= EXERCISE DETAILS =
Copy the records below word for word. Stop after the line that contains "Task: Leave the call with the red button".

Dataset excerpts
━━━━━━━━━━━━━━━━━━━━━━━━━━━━━━

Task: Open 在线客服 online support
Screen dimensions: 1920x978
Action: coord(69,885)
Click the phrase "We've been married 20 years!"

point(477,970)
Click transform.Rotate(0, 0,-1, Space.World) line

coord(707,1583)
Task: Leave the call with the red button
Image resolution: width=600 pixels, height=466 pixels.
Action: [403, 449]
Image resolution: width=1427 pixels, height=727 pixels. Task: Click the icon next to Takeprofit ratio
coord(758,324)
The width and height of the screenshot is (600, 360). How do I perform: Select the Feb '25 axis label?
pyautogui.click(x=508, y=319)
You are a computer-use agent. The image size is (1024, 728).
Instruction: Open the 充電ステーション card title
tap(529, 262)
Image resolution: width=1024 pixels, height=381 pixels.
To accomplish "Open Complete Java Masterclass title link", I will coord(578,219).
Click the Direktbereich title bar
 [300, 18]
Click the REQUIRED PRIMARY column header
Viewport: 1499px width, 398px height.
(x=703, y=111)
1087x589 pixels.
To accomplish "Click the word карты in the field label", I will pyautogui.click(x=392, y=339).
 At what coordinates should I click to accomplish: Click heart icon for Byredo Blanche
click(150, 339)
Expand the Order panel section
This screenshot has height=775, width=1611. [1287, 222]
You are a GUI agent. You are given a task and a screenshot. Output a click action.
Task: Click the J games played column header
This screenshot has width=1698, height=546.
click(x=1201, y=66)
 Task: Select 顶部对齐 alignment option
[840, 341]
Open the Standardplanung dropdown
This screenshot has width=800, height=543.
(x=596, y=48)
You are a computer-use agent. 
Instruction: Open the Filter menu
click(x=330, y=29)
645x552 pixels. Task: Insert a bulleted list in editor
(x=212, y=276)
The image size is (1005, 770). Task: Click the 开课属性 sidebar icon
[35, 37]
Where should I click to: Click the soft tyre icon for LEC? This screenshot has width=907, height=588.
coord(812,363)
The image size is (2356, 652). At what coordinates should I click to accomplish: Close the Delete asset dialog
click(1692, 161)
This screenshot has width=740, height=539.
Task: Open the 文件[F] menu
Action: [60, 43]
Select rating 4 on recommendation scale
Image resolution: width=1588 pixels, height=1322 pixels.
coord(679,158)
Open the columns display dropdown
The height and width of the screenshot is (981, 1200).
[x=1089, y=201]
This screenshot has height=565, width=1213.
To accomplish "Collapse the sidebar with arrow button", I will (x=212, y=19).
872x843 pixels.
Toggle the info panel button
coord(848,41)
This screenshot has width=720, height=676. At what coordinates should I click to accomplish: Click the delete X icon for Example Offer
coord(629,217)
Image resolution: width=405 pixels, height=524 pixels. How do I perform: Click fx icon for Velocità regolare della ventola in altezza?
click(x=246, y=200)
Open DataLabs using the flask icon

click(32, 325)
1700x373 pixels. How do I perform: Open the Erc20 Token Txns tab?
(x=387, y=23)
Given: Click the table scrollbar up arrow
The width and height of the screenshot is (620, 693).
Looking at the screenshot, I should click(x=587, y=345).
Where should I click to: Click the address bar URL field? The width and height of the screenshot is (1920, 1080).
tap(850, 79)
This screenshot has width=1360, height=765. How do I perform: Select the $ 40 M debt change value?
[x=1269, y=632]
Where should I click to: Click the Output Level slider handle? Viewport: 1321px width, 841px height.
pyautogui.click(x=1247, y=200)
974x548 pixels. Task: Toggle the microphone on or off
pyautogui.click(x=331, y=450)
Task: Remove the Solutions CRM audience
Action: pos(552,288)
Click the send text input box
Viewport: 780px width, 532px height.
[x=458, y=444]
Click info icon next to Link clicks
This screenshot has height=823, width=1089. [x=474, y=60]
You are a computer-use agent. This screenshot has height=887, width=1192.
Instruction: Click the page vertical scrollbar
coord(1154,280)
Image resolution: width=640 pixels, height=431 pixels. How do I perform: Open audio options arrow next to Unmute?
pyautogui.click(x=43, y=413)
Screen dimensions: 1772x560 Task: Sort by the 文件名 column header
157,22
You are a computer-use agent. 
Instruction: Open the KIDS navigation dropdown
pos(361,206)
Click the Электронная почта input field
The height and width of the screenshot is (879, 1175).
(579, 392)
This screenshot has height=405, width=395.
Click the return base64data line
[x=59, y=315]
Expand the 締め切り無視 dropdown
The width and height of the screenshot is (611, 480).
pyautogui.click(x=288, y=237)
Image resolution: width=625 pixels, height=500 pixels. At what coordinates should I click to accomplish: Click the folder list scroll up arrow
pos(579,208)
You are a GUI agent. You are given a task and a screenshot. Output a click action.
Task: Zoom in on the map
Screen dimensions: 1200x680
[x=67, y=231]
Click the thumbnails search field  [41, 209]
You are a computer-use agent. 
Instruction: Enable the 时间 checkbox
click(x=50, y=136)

━━━━━━━━━━━━━━━━━━━━━━━━━━━━━━

= TASK SOLUTION =
Task: Open 在线客服 online support
Screen dimensions: 1920x978
Action: coord(69,885)
Click the phrase "We've been married 20 years!"

point(477,970)
Click transform.Rotate(0, 0,-1, Space.World) line

coord(707,1583)
Task: Leave the call with the red button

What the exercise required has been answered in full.